__Work item__:
Drop all pictures and repeat exactly the lines from the line holding "You are a GUI" through the end of the records.
<<<<
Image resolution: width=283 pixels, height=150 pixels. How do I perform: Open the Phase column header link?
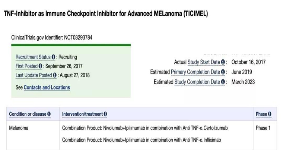tap(261, 114)
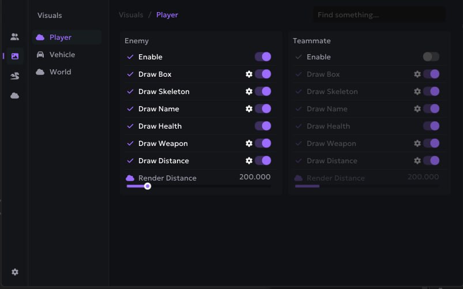Click the cloud icon in left sidebar
This screenshot has height=289, width=463.
pos(15,95)
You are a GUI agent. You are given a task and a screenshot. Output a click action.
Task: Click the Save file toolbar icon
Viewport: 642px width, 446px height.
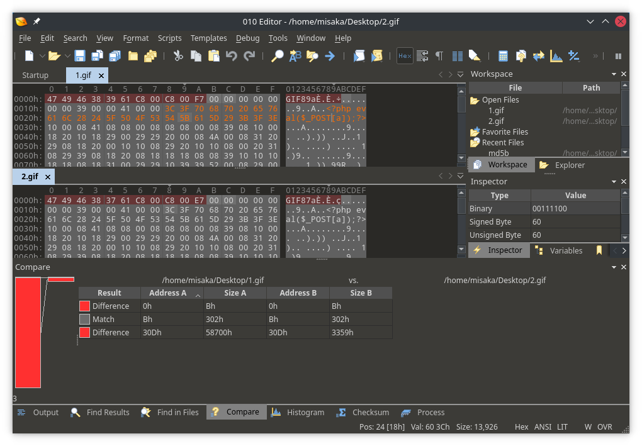(80, 56)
>>>>
__Answer box__:
You are a GUI agent. You are given a task and a screenshot. Output a click action.
Task: Click the Save file toolbar icon
Viewport: 642px width, 446px height.
(80, 56)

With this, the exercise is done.